<<<<

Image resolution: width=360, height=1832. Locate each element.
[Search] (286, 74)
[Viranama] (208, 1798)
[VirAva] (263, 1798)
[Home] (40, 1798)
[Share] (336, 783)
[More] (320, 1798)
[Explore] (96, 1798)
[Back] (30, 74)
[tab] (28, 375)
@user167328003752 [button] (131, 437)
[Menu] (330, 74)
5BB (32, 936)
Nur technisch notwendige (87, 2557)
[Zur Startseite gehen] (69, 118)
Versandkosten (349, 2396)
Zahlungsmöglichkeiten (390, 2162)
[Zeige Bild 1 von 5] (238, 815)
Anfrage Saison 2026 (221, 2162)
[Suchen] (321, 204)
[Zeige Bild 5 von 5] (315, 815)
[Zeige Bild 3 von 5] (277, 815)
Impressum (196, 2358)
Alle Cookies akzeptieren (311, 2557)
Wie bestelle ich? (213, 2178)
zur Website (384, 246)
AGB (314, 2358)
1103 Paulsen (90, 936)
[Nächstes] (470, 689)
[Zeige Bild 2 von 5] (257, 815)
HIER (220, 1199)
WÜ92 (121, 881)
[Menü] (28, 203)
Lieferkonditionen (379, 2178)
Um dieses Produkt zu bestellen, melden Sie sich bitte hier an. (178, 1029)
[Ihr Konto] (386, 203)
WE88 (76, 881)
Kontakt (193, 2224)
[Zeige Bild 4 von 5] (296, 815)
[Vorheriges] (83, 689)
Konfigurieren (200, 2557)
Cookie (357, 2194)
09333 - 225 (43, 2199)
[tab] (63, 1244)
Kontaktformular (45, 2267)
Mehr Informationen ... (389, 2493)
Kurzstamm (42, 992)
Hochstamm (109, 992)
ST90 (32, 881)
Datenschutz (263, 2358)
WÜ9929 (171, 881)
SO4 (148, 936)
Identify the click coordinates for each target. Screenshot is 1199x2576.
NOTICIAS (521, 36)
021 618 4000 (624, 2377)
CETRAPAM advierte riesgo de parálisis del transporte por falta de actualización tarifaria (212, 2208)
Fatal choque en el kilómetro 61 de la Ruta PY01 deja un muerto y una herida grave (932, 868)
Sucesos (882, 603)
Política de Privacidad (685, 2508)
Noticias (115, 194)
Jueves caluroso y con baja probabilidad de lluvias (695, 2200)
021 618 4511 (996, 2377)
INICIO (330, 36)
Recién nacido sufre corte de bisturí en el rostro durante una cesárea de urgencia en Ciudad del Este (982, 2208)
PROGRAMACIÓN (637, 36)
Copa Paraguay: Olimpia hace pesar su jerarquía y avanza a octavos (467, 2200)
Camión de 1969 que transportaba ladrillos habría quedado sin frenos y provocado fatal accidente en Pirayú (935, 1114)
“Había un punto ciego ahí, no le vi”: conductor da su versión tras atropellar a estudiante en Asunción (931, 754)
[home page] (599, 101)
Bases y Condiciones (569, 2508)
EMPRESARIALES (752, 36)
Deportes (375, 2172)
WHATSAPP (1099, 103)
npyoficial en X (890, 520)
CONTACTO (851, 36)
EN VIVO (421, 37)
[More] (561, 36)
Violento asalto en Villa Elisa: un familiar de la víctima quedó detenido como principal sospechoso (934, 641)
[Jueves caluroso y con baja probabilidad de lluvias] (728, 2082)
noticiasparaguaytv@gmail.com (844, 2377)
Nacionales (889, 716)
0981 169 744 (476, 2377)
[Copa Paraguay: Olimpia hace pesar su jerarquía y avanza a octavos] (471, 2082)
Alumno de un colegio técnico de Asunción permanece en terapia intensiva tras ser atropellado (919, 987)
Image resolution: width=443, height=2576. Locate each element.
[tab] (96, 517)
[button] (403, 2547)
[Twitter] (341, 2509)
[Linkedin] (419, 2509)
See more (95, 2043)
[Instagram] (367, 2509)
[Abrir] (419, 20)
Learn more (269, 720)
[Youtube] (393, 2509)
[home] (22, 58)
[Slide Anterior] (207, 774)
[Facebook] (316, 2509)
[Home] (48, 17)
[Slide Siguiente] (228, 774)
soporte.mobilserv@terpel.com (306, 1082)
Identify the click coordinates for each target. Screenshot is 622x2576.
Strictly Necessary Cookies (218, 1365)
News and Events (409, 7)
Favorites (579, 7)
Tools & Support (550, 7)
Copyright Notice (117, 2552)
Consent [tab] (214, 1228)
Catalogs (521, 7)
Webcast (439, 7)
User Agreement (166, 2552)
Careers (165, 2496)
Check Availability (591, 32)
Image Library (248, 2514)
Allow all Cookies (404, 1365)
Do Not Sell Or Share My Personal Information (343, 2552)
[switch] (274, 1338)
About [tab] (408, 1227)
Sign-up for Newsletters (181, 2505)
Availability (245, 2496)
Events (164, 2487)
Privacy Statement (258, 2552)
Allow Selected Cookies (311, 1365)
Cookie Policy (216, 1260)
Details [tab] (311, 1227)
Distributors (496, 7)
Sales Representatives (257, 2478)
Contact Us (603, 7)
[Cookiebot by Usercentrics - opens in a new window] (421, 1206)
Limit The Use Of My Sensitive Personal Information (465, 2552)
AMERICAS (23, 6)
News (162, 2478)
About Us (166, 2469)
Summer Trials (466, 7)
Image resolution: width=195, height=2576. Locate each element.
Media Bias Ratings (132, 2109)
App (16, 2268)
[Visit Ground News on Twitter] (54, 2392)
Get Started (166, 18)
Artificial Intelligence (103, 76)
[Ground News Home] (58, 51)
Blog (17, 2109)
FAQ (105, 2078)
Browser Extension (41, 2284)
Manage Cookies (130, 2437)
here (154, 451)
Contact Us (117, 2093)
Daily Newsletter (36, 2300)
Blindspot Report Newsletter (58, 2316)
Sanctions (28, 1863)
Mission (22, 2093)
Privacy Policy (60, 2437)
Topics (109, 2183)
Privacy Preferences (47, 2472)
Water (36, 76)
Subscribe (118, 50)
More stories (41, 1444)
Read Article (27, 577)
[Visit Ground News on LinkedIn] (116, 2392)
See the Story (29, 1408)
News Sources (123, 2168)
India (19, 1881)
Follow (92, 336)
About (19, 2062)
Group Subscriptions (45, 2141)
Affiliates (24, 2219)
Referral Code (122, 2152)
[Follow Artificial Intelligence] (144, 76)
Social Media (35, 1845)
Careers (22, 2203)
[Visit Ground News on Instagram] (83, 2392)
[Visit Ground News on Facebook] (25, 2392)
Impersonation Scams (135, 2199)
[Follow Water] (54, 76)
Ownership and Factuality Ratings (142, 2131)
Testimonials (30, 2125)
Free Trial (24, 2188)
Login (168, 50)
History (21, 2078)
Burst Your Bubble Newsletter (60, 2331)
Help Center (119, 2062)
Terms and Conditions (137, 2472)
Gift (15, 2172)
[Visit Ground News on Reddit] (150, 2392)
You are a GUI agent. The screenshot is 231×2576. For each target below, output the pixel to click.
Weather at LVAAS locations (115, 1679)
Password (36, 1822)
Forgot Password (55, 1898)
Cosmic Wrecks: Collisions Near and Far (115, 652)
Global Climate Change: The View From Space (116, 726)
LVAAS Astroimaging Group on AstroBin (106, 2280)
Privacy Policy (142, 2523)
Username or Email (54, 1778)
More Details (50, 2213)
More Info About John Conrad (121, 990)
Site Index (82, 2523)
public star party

>>>>

▶ Problem to solve
Search the data above for the word "Follow". Copy each line it is in.

▶ Answer
Follow (92, 336)
[Follow Artificial Intelligence] (144, 76)
[Follow Water] (54, 76)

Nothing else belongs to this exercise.